A a single PCI read or write appears twice on the PCIe bus. This happens when using the SR-IOV feature with some PCI devices

Bug #1606940 reported by Ryan Harper
30
This bug affects 2 people
Affects Status Importance Assigned to Milestone
qemu (Ubuntu)
Fix Released
Medium
Unassigned
Trusty
Fix Released
Medium
Unassigned

Bug Description

[Impact]

 * Users of SRIOV devices in qemu on Trusty may encounter unstable
   behavior on pass-through PCI devices due to a bug in qemu's MMIO
   mapping to overlapping ram slots. When memory is accessed in
   subpage granularity where slots have overlapping regions multiple
   invocations of the handler ocurrs which resulted in multiple pci
   writes.

   This affects the qemu releases prior to qemu 2.5, it has been fixed in
   newer releases.

 * Backporting fixes from upstream release is required to allow
   certain PCI devices under SRIOV to function properly.

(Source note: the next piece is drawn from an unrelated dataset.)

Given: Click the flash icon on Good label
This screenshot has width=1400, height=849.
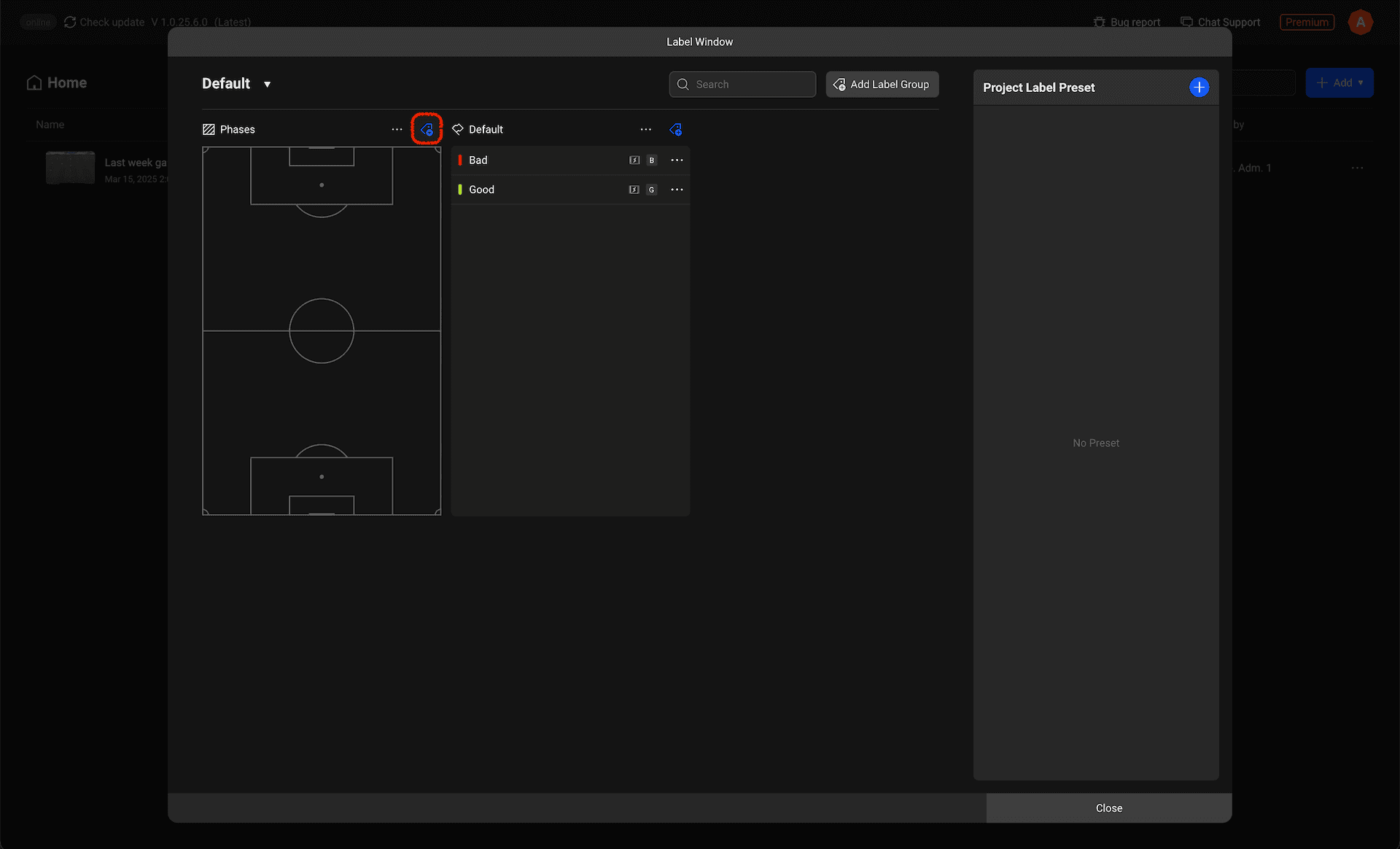Looking at the screenshot, I should pyautogui.click(x=634, y=190).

 * All patches applied are already accepted upstream. Xenial, Yakkety
   are OK, Wily -> Trusty are affected.

[Test Case]

 * On a Trusty 14.04 system with affected SRIOV device.
    - boot system with sriov enabled
    - launch vm with sriov device passed through
      using guest XML attached (bug-1606940-trusty-guest.xml)
    - unpack pcimem tarball inside vm (pcimem.tar attached)
    - Read (note the pci path should point to the SRIOV device)
     ./pcimem /sys/bus/pci/devices/0000\:04\:00.0/resource0 0x10080 d
    - Write
     ./pcimem /sys/bus/pci/devices/0000\:04\:00.0/resource0 0x10080 d 2048
    - Read again
     ./pcimem /sys/bus/pci/devices/0000\:04\:00.0/resource0 0x10080 d

    The value of 0x10080 should be the same for the first read
    and the second read, after the write.

    If the bug is hit, the second read will report a value of double
    instead of the same.

[Regression Potential]

 * SR-IOV device drivers may have unknowingly relied on KVM multi-write
   behavior prior to this patch; that's highly unlikely since it would
   fail on physical hardware (which does not produce this effect). But
   there is a chance that devices only passed into the guest via SRIOV
   might break.

[Original Description]
Customer engineers are testing the SR-IOV feature with a new network card on x86 servers and ran into the issue described below.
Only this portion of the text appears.